**Task instructions:** The required result is each line of the entries below containing the string "Identify".

Stored data:
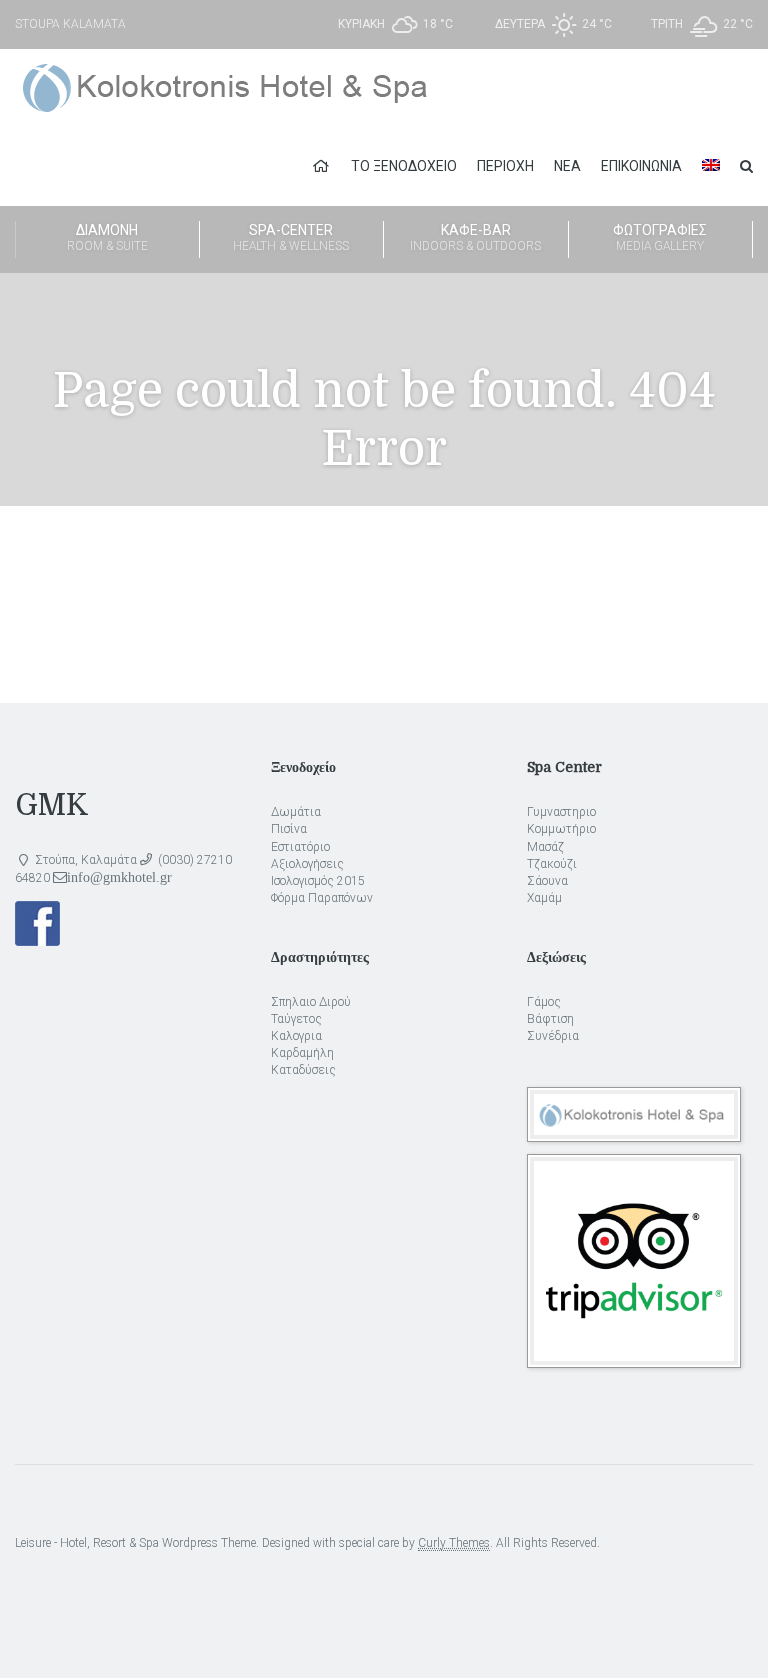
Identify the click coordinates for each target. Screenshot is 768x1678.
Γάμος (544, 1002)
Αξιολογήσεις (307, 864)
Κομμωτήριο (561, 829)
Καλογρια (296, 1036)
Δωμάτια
* * *
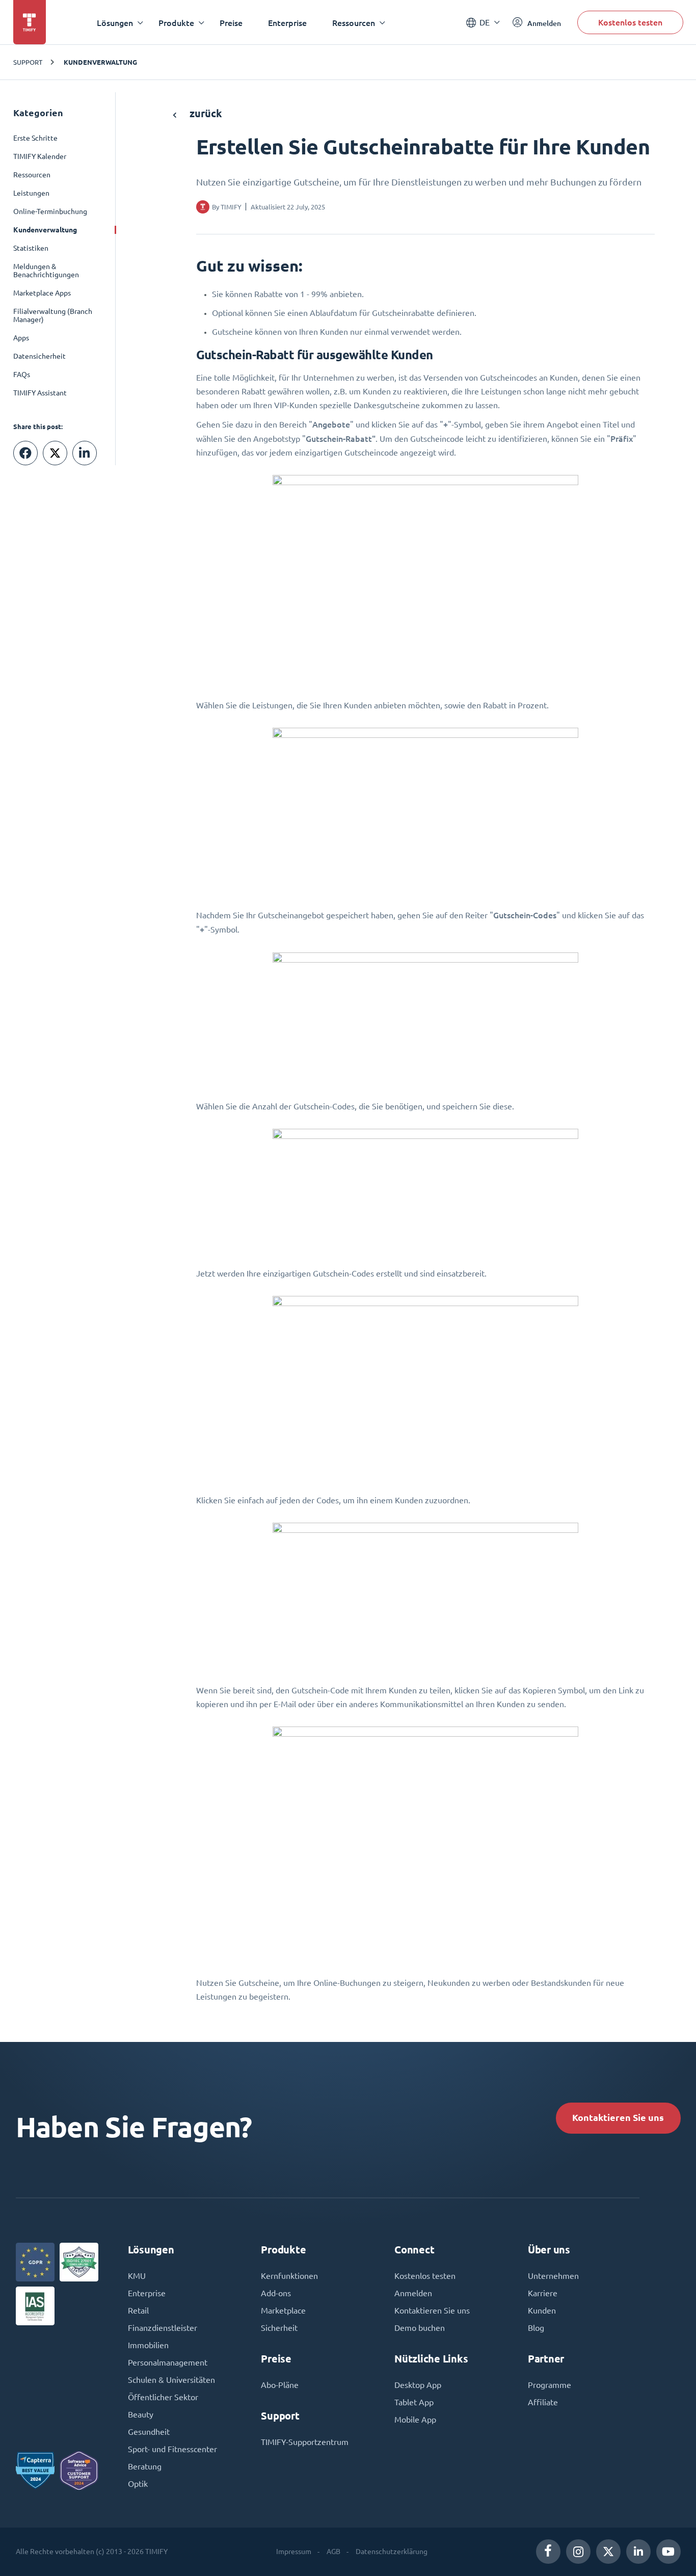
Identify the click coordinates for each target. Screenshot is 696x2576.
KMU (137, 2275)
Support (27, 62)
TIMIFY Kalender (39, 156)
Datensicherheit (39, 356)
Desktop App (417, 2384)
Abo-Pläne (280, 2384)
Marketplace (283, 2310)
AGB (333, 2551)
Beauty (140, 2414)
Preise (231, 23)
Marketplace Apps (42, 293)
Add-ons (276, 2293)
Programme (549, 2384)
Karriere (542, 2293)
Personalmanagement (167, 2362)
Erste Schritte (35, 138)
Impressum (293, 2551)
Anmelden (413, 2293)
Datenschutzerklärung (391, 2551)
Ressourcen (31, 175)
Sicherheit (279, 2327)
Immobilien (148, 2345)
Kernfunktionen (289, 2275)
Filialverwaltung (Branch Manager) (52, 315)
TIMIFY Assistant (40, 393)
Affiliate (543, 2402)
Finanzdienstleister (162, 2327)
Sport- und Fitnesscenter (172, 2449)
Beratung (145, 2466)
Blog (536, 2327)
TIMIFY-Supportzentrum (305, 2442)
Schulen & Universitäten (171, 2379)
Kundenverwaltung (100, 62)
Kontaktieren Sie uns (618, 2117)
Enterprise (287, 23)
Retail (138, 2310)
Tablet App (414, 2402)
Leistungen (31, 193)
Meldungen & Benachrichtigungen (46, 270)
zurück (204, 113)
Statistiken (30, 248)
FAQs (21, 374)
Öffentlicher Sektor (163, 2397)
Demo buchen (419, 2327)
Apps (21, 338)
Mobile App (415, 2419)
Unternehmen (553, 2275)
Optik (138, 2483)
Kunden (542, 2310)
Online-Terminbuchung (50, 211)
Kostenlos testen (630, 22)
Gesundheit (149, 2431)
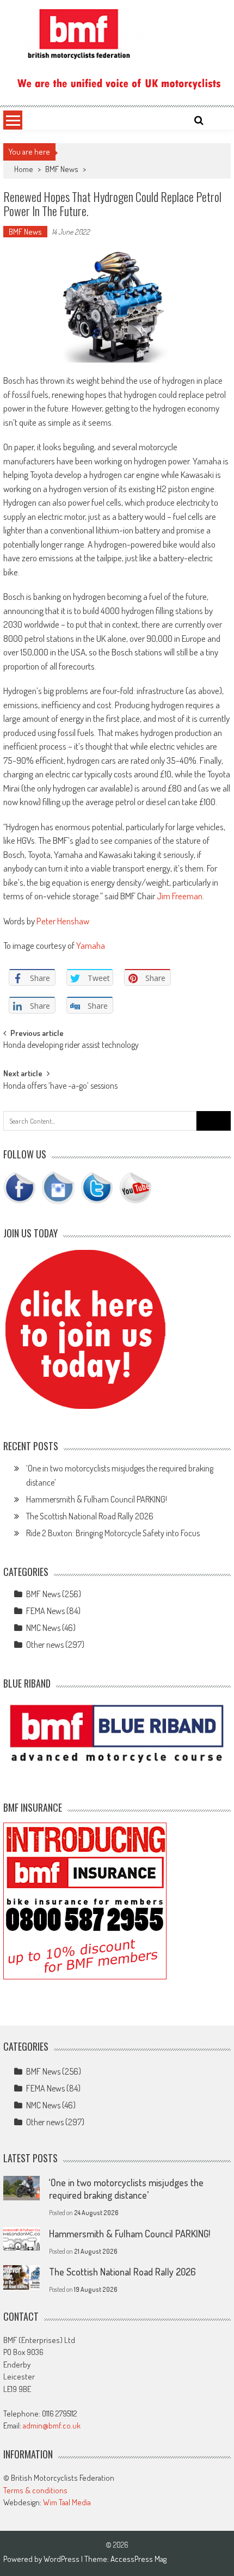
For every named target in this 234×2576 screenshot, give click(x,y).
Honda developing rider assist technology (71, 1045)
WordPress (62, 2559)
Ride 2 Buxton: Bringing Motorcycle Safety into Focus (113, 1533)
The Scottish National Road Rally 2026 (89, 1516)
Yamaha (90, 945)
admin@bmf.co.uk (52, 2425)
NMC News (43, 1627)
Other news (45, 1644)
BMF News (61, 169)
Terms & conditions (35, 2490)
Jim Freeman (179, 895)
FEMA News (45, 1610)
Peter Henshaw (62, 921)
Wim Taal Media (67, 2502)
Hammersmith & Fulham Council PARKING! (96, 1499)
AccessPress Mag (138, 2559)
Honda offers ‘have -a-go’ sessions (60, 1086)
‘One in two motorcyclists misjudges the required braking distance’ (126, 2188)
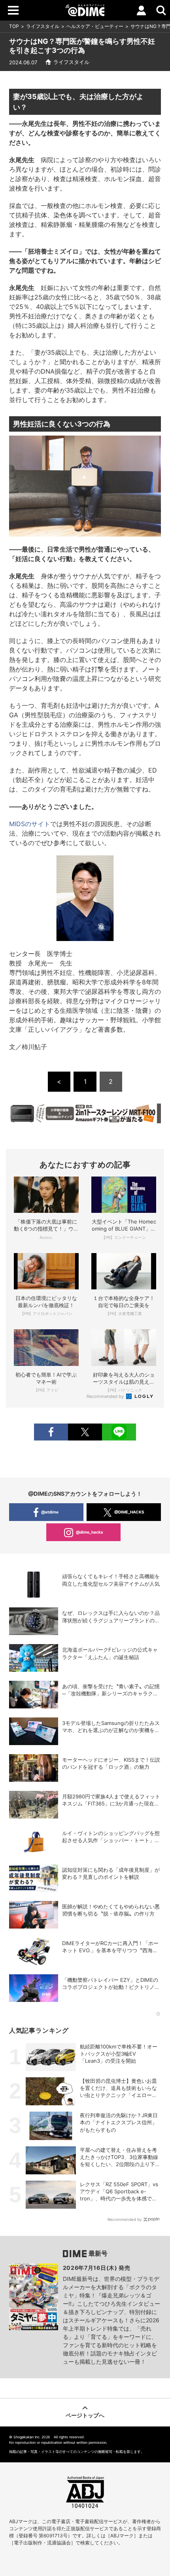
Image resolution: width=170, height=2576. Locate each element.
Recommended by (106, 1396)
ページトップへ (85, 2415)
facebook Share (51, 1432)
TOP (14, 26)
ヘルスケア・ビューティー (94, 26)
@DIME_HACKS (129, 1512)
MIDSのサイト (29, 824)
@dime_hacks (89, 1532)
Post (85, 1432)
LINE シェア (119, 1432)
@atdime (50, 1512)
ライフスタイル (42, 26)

**Exercise result:**
Identify the click coordinates for each target. Screenshot is 768x1678.
Identify the click coordinates for each target. Screenshot is 696x2576.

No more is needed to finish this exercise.